Call the Midwife Season 3 Episode 4 Review

In future years, humans will google “devastating television episode” and episode four of Call the Midwife season three will pop up. The brilliance in the emotional gut punch is that it takes a familiar scenario: a lover’s quarrel followed by a horrible accident and then refuses to follow the rules. The laws of TV state either Alec should have died from the fall, leaving Jenny with the knowledge that the last thing she ever said to her boyfriend were harsh words, or he should have lived, leading to a lovely hospital bedside reconciliation scene.

We got the reconciliation scene and it came after we learned Alec, who so loved to dance as the Gene Kelly to Jenny’s Debbie Reynolds, foot was beyond saving. After he survived the fall and lost his foot, it seemed the trauma was over. Our duo would make their trip to Brighton as soon as Alec’s health improved and Jenny would stay by his side as she helped him cope with the loss of his foot. The final scene between Jenny and Alec was joyous. They were filled with gratitude and hope for the future. Less than an hour later he was dead.

From the outside, Call the Midwife appears to be a treacly show, full of life-affirming messages, but viewers know the gentle exterior hides harsh realities. Life rarely goes as planned and loss comes swiftly, without warning even when the danger appears to have passed. Jessica Raine gave a sharp, solemn performance as we watched Jenny attempt to absorb the news of Alec’s sudden passing. Her rage at the injustice of it all hummed beneath the surface as she demanded to be allowed to go back to work. Last week, Jenny showed a reluctance to become too involved with Alec in fear of losing her career and in this episode we see her attempt to cling to work as a way to drown out her sorrow. However, the Sisters will not allow Jenny to go back out in the field until she has grieved.

The horror of Alec’s death coincides with our patients of the week with a thematic relevance that made this episode one of the series absolute best. A Jewish agoraphobic woman who had not set foot outside of her apartment in 12 years is keeping her daughter bound to the East End. Both the woman and her daughter were held in a Nazi prison camp, but since their escape, the mother had suffered from episodes of dizziness and an inability to leave their home. With her daughter expecting and her son-in-law receiving a new job offer, the family was presented with the opportunity to move to a nicer neighborhood…if the mother could find the strength to leave her apartment in the East End.

Call the Midwife played the mother as a woman of great strength.
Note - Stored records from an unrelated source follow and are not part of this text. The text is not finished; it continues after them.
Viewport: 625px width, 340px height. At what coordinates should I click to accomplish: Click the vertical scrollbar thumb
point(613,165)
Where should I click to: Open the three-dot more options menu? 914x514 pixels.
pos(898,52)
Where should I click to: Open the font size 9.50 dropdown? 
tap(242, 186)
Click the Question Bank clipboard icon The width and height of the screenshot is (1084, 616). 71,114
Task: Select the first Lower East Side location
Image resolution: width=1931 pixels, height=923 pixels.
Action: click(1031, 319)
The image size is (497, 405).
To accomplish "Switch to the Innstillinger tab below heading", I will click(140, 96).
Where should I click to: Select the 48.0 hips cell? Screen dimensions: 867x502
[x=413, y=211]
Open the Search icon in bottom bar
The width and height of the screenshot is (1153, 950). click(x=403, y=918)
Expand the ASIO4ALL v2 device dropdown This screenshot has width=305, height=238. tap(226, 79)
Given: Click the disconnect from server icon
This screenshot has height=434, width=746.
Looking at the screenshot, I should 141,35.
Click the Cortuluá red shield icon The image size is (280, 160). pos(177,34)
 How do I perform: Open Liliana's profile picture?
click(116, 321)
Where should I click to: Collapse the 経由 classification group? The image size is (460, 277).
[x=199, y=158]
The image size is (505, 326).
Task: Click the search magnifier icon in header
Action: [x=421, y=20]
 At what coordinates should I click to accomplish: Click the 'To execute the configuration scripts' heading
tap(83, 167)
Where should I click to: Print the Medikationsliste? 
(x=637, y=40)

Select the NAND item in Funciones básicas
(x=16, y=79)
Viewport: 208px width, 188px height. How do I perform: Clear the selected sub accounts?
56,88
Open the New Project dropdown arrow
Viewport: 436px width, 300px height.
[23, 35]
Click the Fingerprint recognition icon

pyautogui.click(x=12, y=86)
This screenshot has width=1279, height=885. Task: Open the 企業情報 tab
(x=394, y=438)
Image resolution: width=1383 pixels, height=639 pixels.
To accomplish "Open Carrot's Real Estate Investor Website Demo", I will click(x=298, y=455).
She was battling a painful, debilitating mental issue, but her integrity and spirit remained. Season four’s newest character Sister Winifred, who has been unable to find joy in the medical part of her job was given a chance to shine as she handled the daughter’s birth on her own, overcoming her fears and showing the mother that she too could draw on her inner strength to step outside.

The two stories intersected in a profound scene in which the woman comforted Jenny by telling her she would learn to live again and hurt less, but it would take time. As always, the entire community came together for Alec, including the newly reformed Poplar Choir now headed up by Shelagh. However, no comfort could be found for Jenny in the East End and the episode ended with Sister Monica Joan tearfully reciting a beautiful bit of poetry to Jenny that I could not identify because I was sobbing uncontrollably.

This episode was a game changer for Call the Midwife given the impact it had on Jenny’s life. I am uncertain as to where the series can take us next, but I hope it never tries to top the sorrow of this outing.